Former Food and Drug Administration (FDA) commissioner Scott Gottlieb might not have made much headway on CBD regulation while he was in charge of the agency, but since stepping down from his post the erstwhile FDA chief has had plenty to say about the world’s biggest wellness craze.
His most recent missive came in the form of an op-ed in the Washington Post, titled, “The CBD craze is getting out of hand. The FDA needs to act.” Though Gottlieb shouldn’t be blamed for the headline (he almost certainly didn’t choose it), it did come off as a bit strange, considering his own administration handled the issue of CBD like “a bumblebee at a Memorial Day BBQ,” according to a former staffer, dawdling for months — and ignoring the cries for more regulation coming from the cannabis industry itself — until finally holding a hearing in May, whose findings aren’t expected to be released until fall.
Having said that, Gottlieb’s article did lay out an interesting escape route the FDA could use to get itself out of the current regulatory swamp — and relieve the political pressure put upon it by powerful lawmakers like Senate Majority Mitch McConnell (R-KY), who recently told The Hill, “Like my constituents, I am anxious to know the FDA’s plans to ensure public access to safe CBD products.” It involves the piecemeal approval of individual CBD products which would be submitted by the manufacturers, rather than a blanket ruling on their legality or lack thereof.
As Gottlieb wrote, this would allow the FDA to “approve the sale of some CBD products immediately, while effecting a framework for their safe and proper regulation and a pathway for an enforceable market for these goods,” which is exactly what many in the CBD industry claim to want.
It sounds like an intriguing plan, but could it actually work?
On the surface, there’s no reason why it shouldn’t. Under Gottlieb’s plan, CBD manufacturers would submit special applications to prove their products are safe (he used the examples of “new dietary ingredient notifications” or “food additive petitions”), which would then undergo the FDA’s usual tests. Those that passed would be approved for sale to the public, having met “the same standards as any new food ingredients are held to,” as he explained.
Since CBD itself is generally acknowledged to have a positive safety profile — the World Health Organization has recommended all international controls on CBD be removed, saying that it has “no potential for abuse and no potential to produce dependence” — the main function of these tests would be ensuring that the products in question are free of the heavy metals, pesticides, and other harmful chemicals that have plagued the unregulated CBD industry since its inception, damaging consumer confidence and, in some cases, their health as well. In one notable example, a 2018 report from the Centers for Disease Control and Prevention (CDC) found that at least 52 people in Utah were hospitalized after consuming synthetic cannabinoids that had been falsely marketed as CBD.
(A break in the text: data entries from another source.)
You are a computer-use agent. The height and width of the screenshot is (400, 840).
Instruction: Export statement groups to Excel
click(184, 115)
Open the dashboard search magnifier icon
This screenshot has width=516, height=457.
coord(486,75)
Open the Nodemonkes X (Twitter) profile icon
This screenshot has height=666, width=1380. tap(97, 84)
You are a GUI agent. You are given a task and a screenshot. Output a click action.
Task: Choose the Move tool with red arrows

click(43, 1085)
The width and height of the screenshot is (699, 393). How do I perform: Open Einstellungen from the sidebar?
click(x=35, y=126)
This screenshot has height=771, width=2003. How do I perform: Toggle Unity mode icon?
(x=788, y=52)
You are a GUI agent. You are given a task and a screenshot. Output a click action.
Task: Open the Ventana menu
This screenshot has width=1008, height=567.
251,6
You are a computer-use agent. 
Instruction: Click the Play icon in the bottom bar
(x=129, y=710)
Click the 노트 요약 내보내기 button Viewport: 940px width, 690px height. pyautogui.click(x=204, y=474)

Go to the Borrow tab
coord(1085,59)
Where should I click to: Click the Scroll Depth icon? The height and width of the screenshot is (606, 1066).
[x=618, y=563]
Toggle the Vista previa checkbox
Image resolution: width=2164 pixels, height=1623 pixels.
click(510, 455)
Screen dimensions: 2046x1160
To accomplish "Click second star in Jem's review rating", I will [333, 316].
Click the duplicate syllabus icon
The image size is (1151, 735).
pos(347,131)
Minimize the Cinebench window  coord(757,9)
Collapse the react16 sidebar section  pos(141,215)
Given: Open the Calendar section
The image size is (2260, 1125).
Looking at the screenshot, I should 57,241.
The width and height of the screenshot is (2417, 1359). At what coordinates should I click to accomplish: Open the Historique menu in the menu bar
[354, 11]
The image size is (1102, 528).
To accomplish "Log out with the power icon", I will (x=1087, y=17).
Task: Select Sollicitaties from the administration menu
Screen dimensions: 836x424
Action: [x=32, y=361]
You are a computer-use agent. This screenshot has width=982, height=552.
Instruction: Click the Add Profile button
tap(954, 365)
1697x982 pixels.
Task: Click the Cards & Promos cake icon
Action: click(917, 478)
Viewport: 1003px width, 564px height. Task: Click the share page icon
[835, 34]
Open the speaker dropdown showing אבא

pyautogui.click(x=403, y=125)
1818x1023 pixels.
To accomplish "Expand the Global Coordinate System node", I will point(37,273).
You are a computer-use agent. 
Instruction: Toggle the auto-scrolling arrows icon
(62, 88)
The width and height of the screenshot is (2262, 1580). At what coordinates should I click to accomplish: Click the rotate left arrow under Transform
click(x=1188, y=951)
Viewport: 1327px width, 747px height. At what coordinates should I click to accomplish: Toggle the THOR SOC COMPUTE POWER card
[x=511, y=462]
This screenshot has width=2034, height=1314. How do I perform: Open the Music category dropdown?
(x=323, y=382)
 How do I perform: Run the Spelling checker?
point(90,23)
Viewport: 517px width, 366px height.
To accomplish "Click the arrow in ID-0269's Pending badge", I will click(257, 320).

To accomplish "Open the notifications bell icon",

Presumably, such products would never pass the FDA’s tests, which would make Gottlieb’s plan useful from the standpoint of improving public safety. However, there’s one major issue that his proposal doesn’t address — the problem of scale.
In 2017, an industry expert told the Marijuana Business Journal, “there are likely 50-100 hemp cannabidiol brands, along with hundreds more growers and processors that focus on hemp-based CBD.” Since then, that number has only skyrocketed — while the CBD industry was worth only $367 million in 2017, it’s expected to be worth $22 billion by 2022. With all that new money — and the new companies chasing it, each with their own line of products — it’s not hard to imagine the FDA being deluged with requests for product approvals, which could soon create a massive backlog.
How would the FDA decide which products to test first? How much labor and equipment would the tests require? How long would they take? What would happen to the bigger goal of widespread regulation in the meantime? These questions all go unanswered in Gottlieb’s proposal, but if he wants it to be taken seriously, he should probably start brainstorming.